(Records for this exercise Opens)

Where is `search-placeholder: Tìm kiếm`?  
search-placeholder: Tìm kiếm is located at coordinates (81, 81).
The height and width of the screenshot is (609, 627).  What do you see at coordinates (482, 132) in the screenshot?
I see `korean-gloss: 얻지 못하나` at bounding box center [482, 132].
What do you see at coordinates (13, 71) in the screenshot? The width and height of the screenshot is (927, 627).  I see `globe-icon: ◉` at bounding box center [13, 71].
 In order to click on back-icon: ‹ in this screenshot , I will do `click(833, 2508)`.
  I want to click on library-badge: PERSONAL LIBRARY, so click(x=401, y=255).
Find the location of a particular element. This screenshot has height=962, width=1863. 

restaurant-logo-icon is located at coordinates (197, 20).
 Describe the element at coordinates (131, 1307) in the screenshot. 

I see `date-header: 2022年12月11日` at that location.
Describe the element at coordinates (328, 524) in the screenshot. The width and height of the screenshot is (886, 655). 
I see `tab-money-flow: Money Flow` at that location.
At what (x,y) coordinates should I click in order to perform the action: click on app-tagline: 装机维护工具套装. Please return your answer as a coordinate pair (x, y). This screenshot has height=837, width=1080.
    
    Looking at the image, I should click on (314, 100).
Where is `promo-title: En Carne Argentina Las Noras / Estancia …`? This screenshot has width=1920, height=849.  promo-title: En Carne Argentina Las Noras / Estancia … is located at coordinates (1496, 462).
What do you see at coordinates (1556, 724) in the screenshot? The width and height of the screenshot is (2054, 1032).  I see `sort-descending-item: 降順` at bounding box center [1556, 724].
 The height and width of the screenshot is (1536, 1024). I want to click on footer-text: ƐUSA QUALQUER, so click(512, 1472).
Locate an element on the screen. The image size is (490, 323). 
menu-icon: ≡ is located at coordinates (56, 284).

(Records for this exercise Closes)

» Exercise aim: Copy every item above word for word, keeping each character and line as it appears.

» Response area:
Where is `search-placeholder: Tìm kiếm`?  
search-placeholder: Tìm kiếm is located at coordinates (81, 81).
The height and width of the screenshot is (609, 627).  What do you see at coordinates (482, 132) in the screenshot?
I see `korean-gloss: 얻지 못하나` at bounding box center [482, 132].
What do you see at coordinates (13, 71) in the screenshot? The width and height of the screenshot is (927, 627).  I see `globe-icon: ◉` at bounding box center [13, 71].
 In order to click on back-icon: ‹ in this screenshot , I will do `click(833, 2508)`.
  I want to click on library-badge: PERSONAL LIBRARY, so click(x=401, y=255).
Find the location of a particular element. This screenshot has height=962, width=1863. 

restaurant-logo-icon is located at coordinates (197, 20).
 Describe the element at coordinates (131, 1307) in the screenshot. 

I see `date-header: 2022年12月11日` at that location.
Describe the element at coordinates (328, 524) in the screenshot. The width and height of the screenshot is (886, 655). 
I see `tab-money-flow: Money Flow` at that location.
At what (x,y) coordinates should I click in order to perform the action: click on app-tagline: 装机维护工具套装. Please return your answer as a coordinate pair (x, y). This screenshot has height=837, width=1080.
    
    Looking at the image, I should click on (314, 100).
Where is `promo-title: En Carne Argentina Las Noras / Estancia …`? This screenshot has width=1920, height=849.  promo-title: En Carne Argentina Las Noras / Estancia … is located at coordinates (1496, 462).
What do you see at coordinates (1556, 724) in the screenshot? The width and height of the screenshot is (2054, 1032).  I see `sort-descending-item: 降順` at bounding box center [1556, 724].
 The height and width of the screenshot is (1536, 1024). I want to click on footer-text: ƐUSA QUALQUER, so click(512, 1472).
Locate an element on the screen. The image size is (490, 323). 
menu-icon: ≡ is located at coordinates (56, 284).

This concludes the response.